I'm sure theres stories of "we re-wrote everything in $(modern language) on time, in budget, and now everything works so much better"... I've never heard one tho.

If you want someone else to fund such a thing, it's probably gonna need to be something that has immediate, slam dunk sales prospects at then end... like "we're gonna re-write the post office systems and we know we can sell it because the Postmaster General is my father"

bveiseh|3 years ago

you're not far off, tho nepotism wouldn't be a contributing factor lol, see my commend below

mikewarot|3 years ago

>still (inefficiently) in use today.

What's inefficient about it? Computers are millions of times faster than they were, you're not worried about CPU cycles are you?

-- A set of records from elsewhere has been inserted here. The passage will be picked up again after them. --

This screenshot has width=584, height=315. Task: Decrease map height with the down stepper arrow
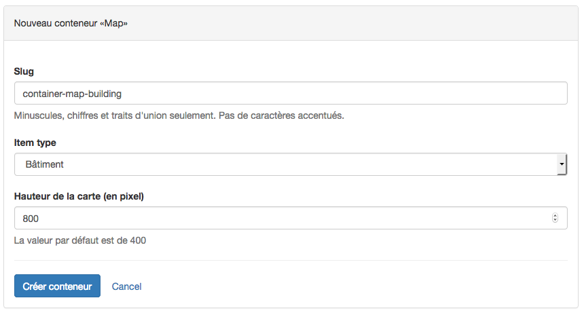tap(555, 221)
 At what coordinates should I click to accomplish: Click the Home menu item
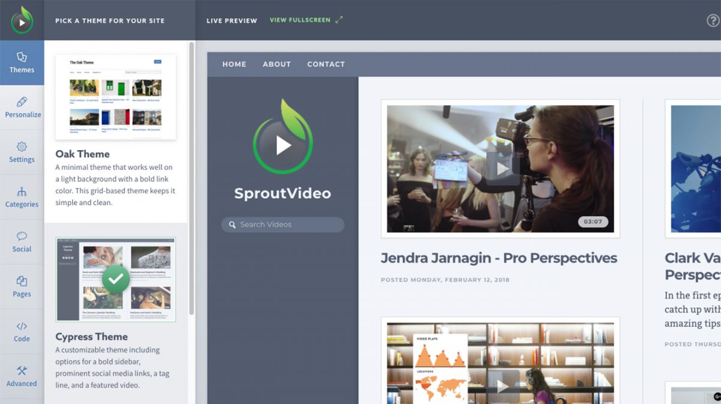(234, 64)
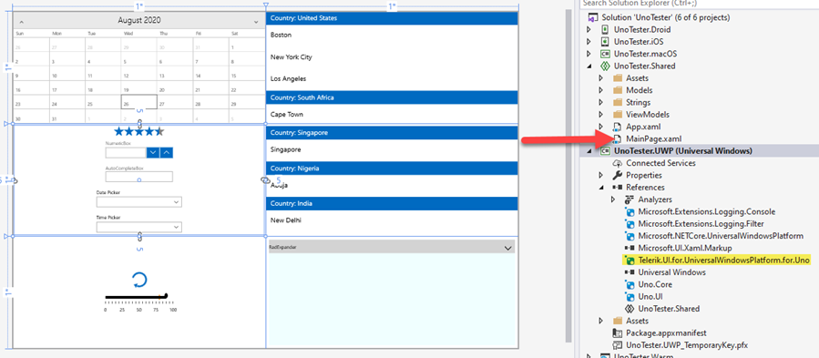Image resolution: width=819 pixels, height=358 pixels.
Task: Click the AutoCompleteBox input field
Action: click(x=139, y=177)
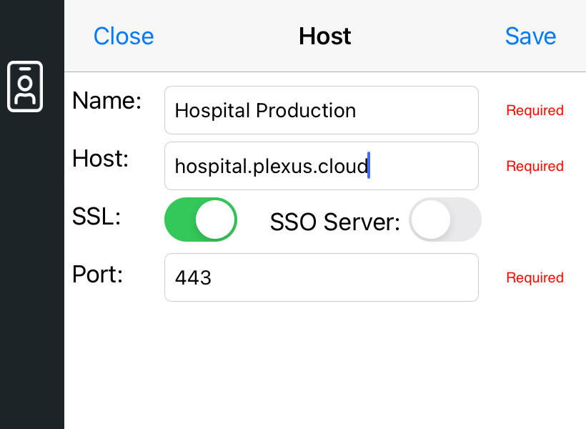Click the SSO Server: label
This screenshot has width=586, height=429.
click(x=335, y=222)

Is there a business need that the software can't meet? Or, is it just the general hassle of dealing with legacy code?

bveiseh|3 years ago

Not cpu cycles, I mean real system architecture inefficiencies + adding modern processes to improve performance. see my comment below on what I had in mind, but basically airline systems

akagusu|3 years ago

It's difficult to say anything without context.

What does it do?

What is the motivation behind the rewrite?

bveiseh|3 years ago

I want to re-write the systems that manage airline bookings, ticketing, and flight+crew management.

Airlines are always facing issues with ticketing and mismanagement of assigning air crews and pilots.. introducing a modern ML accelerated flow to determine how to balance ticketing with crews for flights, taking into account historical numbers of passengers for that time/route could have an enormous impact on airline efficiency.

LouisSayers|3 years ago

If you're asking yourself if it's a stupid idea, it sounds like you already know the answer...

Maybe if you could attack just a part of the problem, extract it, then you might have something?